After the command runs successfully, the service listens on the specified port and processes inference requests.
EAS supports two deployment methods: runtime image deployment and processor deployment. We recommend runtime image deployment because it offers greater flexibility and maintainability. In contrast, processor deployment has known limitations regarding environments and frameworks.
Usage flow
Step 1: Preparations
Prepare inference resources: Select an appropriate EAS resource type based on your model size, concurrency requirements, and budget. For guidance on resource selection and purchase configuration, see Overview of EAS deployment resources.
NoteYou must purchase dedicated EAS resources or Lingjun resources before you can use them.
Prepare files: Upload your trained model, code files, and dependencies to a cloud storage service such as OSS. You can then access these files in your service by using storage mounting.
Step 2: Deploy the service
You can deploy and manage services using the console, the EASCMD command line, or an SDK.
Console: Provides custom deployment and scenario-based deployment methods. The console is easy to use and suitable for beginners.
EASCMD command line: Supports operations such as creating, updating, and viewing services. Suitable for algorithm engineers who are familiar with EAS deployment.
SDK: Suitable for large-scale, unified scheduling and O&M.
Step 3: Invoke and stress test the service
Web application: If you deploy your service as an AI-Web application, you can open the interactive page directly in a browser to test it.
API service: Use the online debugging feature to verify the service's functionality. You can also make synchronous or asynchronous invocations through the API. For more information, see Service invocation.
Service stress testing: Use the built-in one-click stress testing tool to test the service's performance under pressure.
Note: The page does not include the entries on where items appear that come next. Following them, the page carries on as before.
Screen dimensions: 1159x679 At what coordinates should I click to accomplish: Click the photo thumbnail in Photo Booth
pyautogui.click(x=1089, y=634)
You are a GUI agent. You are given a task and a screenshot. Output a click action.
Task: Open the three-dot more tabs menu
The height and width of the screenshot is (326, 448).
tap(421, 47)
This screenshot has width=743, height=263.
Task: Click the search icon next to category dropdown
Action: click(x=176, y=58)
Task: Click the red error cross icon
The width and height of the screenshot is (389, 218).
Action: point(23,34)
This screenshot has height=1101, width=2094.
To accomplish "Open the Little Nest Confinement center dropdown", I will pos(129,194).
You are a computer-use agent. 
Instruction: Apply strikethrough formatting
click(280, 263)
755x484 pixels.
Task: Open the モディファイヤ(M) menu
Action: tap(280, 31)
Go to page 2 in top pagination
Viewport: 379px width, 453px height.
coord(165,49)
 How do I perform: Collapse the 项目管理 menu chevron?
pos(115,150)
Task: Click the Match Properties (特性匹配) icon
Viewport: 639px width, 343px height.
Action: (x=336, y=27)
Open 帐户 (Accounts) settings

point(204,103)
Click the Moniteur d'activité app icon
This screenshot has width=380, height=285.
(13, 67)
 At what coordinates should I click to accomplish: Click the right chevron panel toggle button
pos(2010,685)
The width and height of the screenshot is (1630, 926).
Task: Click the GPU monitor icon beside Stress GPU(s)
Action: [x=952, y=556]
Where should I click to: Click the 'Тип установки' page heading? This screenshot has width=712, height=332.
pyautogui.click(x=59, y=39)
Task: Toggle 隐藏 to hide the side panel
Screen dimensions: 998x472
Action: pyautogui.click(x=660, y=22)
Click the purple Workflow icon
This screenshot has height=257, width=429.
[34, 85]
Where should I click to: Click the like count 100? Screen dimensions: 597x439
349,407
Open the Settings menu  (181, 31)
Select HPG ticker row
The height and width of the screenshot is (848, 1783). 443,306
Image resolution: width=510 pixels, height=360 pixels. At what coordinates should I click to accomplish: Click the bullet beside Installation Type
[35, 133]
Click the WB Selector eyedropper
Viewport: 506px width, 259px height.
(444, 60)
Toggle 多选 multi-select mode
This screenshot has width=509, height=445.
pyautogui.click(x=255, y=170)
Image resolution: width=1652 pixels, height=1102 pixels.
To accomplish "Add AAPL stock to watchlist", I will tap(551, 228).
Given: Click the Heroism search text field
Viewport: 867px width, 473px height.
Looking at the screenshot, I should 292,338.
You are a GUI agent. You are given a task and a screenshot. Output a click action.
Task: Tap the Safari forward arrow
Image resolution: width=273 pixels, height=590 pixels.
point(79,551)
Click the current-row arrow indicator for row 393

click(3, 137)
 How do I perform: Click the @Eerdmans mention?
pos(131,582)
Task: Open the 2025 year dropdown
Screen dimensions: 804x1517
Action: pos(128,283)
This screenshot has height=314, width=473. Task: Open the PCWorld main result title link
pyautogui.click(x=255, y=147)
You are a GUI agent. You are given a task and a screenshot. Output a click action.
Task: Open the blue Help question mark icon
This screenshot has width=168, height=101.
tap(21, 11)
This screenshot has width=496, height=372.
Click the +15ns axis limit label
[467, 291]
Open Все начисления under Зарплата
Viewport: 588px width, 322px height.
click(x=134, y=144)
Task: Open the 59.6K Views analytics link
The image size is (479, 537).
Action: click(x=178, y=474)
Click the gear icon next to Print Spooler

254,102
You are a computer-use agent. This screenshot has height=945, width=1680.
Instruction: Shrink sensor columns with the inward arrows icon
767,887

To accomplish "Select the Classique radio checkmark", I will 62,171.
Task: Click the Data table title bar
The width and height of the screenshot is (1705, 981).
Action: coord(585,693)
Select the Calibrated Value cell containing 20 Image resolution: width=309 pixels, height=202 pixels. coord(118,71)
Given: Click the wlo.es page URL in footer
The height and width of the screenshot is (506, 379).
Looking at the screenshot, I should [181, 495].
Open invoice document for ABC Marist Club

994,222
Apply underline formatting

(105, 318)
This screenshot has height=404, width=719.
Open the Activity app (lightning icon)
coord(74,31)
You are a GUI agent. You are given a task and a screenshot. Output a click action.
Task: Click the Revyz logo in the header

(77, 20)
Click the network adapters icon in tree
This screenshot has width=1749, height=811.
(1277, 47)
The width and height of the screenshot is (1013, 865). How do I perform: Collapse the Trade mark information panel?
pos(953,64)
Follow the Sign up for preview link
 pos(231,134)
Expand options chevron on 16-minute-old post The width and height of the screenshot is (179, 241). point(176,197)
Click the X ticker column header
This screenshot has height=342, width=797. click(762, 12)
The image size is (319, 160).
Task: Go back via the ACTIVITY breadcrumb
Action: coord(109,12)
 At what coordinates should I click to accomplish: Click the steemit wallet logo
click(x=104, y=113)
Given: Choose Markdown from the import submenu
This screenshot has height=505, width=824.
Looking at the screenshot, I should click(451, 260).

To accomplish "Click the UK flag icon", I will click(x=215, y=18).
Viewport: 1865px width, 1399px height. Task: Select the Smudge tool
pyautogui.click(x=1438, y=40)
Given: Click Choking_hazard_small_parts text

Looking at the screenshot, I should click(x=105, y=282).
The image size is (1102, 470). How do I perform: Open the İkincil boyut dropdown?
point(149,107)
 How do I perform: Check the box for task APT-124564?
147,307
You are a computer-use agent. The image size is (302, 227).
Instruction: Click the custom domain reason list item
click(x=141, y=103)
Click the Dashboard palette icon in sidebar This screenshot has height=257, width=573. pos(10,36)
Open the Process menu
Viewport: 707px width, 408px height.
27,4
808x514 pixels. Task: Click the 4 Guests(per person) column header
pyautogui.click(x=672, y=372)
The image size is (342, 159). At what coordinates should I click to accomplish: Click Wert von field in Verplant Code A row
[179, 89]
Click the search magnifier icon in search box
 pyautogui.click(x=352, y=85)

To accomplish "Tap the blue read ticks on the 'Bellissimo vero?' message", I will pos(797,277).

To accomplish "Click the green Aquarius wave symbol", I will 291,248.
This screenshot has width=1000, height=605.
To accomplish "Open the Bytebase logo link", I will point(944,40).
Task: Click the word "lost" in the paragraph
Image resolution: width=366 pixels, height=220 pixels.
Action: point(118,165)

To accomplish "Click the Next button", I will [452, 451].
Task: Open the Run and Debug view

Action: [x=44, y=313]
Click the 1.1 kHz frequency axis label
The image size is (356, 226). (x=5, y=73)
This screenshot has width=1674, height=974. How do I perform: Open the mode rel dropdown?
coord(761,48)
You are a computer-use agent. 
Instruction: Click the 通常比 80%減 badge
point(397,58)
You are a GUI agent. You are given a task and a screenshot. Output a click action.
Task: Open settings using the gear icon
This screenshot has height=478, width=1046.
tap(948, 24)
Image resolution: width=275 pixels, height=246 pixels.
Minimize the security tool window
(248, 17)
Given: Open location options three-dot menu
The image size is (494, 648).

For more information, see Service stress testing.
Step 4: Monitor and manage the service
Monitoring and alerts: View the running status of your service in the Inference Services list. Enable service monitoring alerts to track service health in real time.
Elastic scaling: Configure automatic scaling or scheduled scaling policies based on your business needs to dynamically manage compute resources.
Service updates: In the Actions column, click Update to deploy a new version. After the update is complete, you can view the version information or switch between versions.
WarningThe service is temporarily interrupted during updates, which may cause dependent requests to fail. Proceed with caution.
Important notes
If an EAS service remains in a non-Running state for 180 consecutive days, the system automatically deletes the service.
For information about the regions where EAS is available, see Regions and zones.
Billing
For more information, see Billing of Elastic Algorithm Service (EAS).
Quick Start
For more information, see Quick Start for Elastic Algorithm Service (EAS).
Scenarios
FAQ
Q: What is the difference between dedicated resources and public resources?
Public resources: Suitable for development, testing, or small-scale applications that are cost-sensitive and can tolerate performance fluctuations. Public resources are low-cost but may experience resource contention during peak hours.
Dedicated resources: Suitable for core services in a production environment that require high service stability and performance. Dedicated resources are physically isolated, which eliminates the risk of preemption. The elastic resource pool feature allows traffic to automatically overflow to public resources when dedicated resources are fully utilized. This balances cost with business stability during peak hours. To reserve instance types that have limited inventory, you must purchase them as dedicated resources.
Q: What are the advantages of EAS compared to self-managed services?
EAS provides managed O&M. It automatically handles resource scheduling, fault recovery, and monitoring. It also provides standardized features such as elastic scaling and canary releases. This allows developers to focus on model development, which reduces O&M costs and accelerates time to market.